Die SPD-Ratsfraktion beantragt einen Leitfaden für Braunschweiger Krisenvorsorge. Dadurch soll die Löwenstadt widerstandsfähiger werden.

Das Rathaus in Braunschweig. Symbolbild
Das Rathaus in Braunschweig. Symbolbild | Foto: Axel Otto

Braunschweig. Extremwetterereignisse und neuartige Bedrohungslagen: Die Herausforderungen für Kommunen, ihre Bürgerinnen und Bürger sowie die hiesige Wirtschaft haben zugenommen. Zur ersten Ratssitzung des neuen Jahres am Dienstag, 10. Februar, möchte die SPD-Ratsfraktion daher bei der Stadtverwaltung einen Leitfaden zur Krisenvorsorge in Auftrag geben. Das teilt die Fraktion in einer Pressemeldung mit.



„Bevölkerung und Unternehmen brauchen im Ernstfall Informationen aus einer Hand“, macht Matthias Disterheft, feuerwehrpolitischer Sprecher der SPD-Fraktion, deutlich. „Ein öffentlich zugänglicher Leitfaden ist daher gleich in doppelter Hinsicht nützlich: Er dient im Krisenfall als Orientierung und ermöglicht es zugleich, bereits im Vorfeld zu prüfen, ob man für Extremlagen ausreichend vorgesorgt hat.“

Widerstandsfähigkeit der Stadt


Das zentrale Schlagwort sei aus Sicht von Disterheft die Resilienz, also die Widerstandsfähigkeit unserer Stadt: „Braunschweig muss resilient sein, wir müssen uns wappnen – sowohl im Zivil-, als auch im Bevölkerungsschutz“, betont er.

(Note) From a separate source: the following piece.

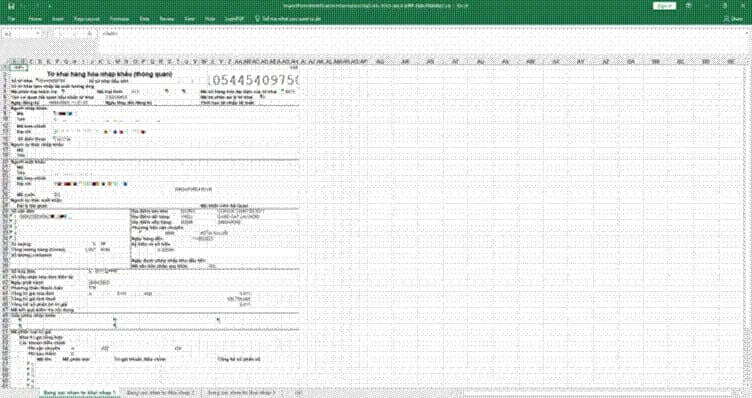This screenshot has height=398, width=752.
Task: Switch to the Home ribbon tab
Action: coord(35,19)
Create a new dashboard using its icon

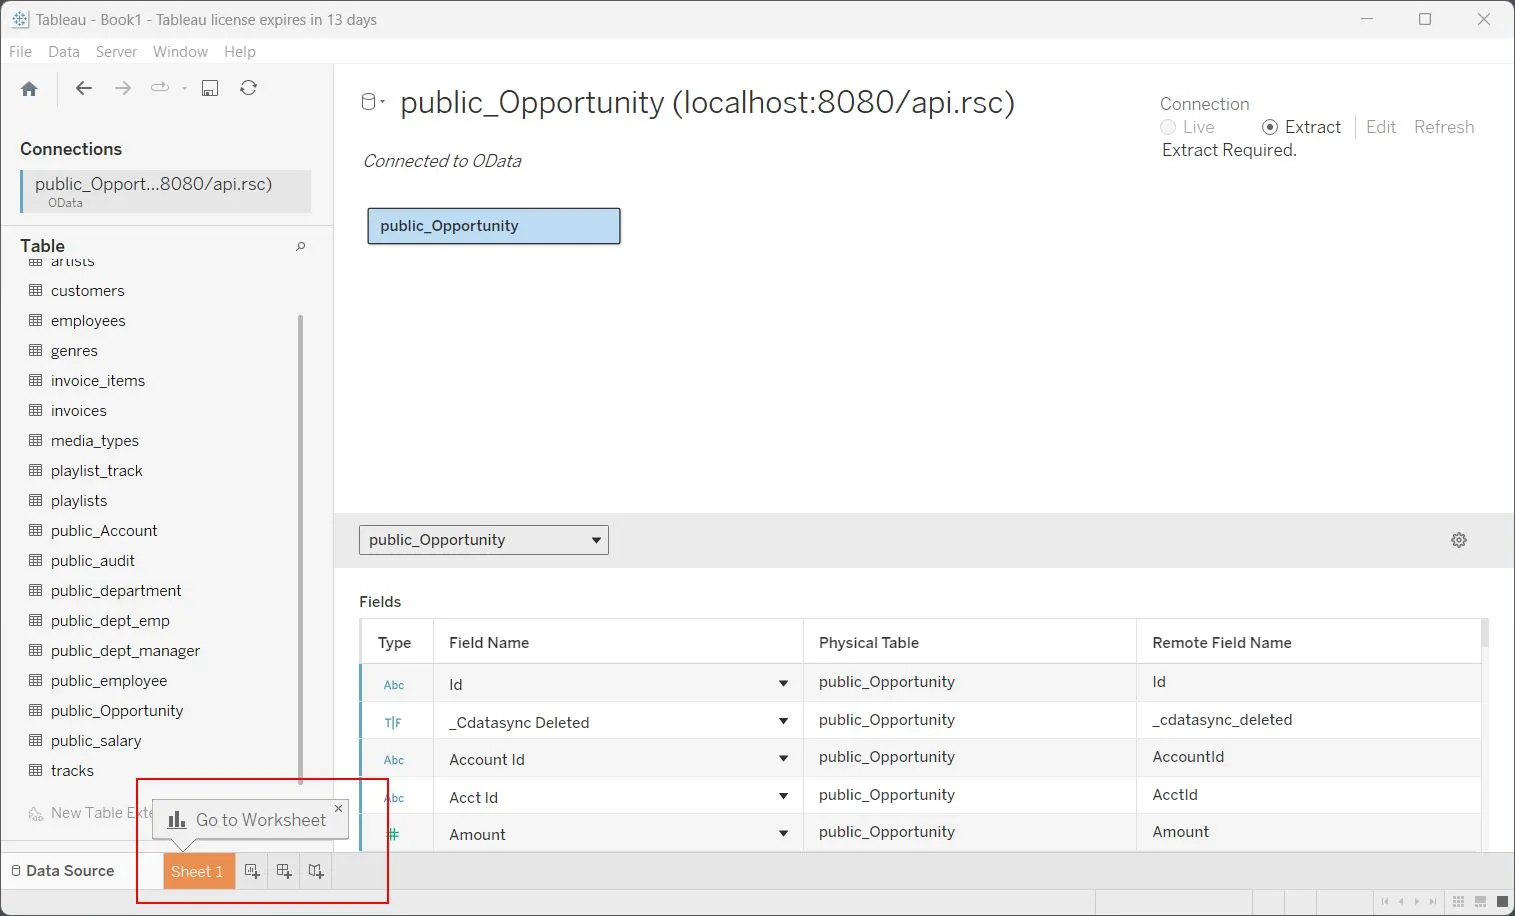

Der Leitfaden solle daher nicht nur Vorsorgemaßnahmen empfehlen, sondern auch konkrete Hilfestellungen geben – beispielsweise für den Fall eines Stromausfalls im Stadtgebiet.

„Hierzu könnten in einem solchen Leitfaden unsere bereits vorhandenen Notanlaufstellen, die sogenannten Leuchttürme, verzeichnet sein“, so Disterheft, der sich selbst ehrenamtlich in der Freiwilligen Feuerwehr engagiert. Auch müsse im Leitfaden dargestellt werden, wie im Ernstfall die Kommunikation mit Behörden und Rettungsdiensten ablaufen sollte. „Ein reibungsloser Informationsfluss und eine Verknüpfung der bestehenden Warnsysteme muss auch bei Energieausfällen sichergestellt sein.“

Verschiedene Fäden zusammenführen


Disterheft unterstreicht zudem, dass die Stadt Braunschweig bereits gut auf Ausnahmesituationen vorbereitet sei. So habe die SPD-Fraktion bereits vor einigen Jahren die Planung eines Katastrophenschutzkonzeptes für die Stadt Braunschweig durchgesetzt. „Nun gilt es, die verschiedenen Fäden zusammenzuführen und für Bevölkerung wie Wirtschaft transparent darzustellen. Mit unserem Ratsantrag gehen wir hierzu den ersten Schritt“, unterstreicht der SPD-Ratsherr.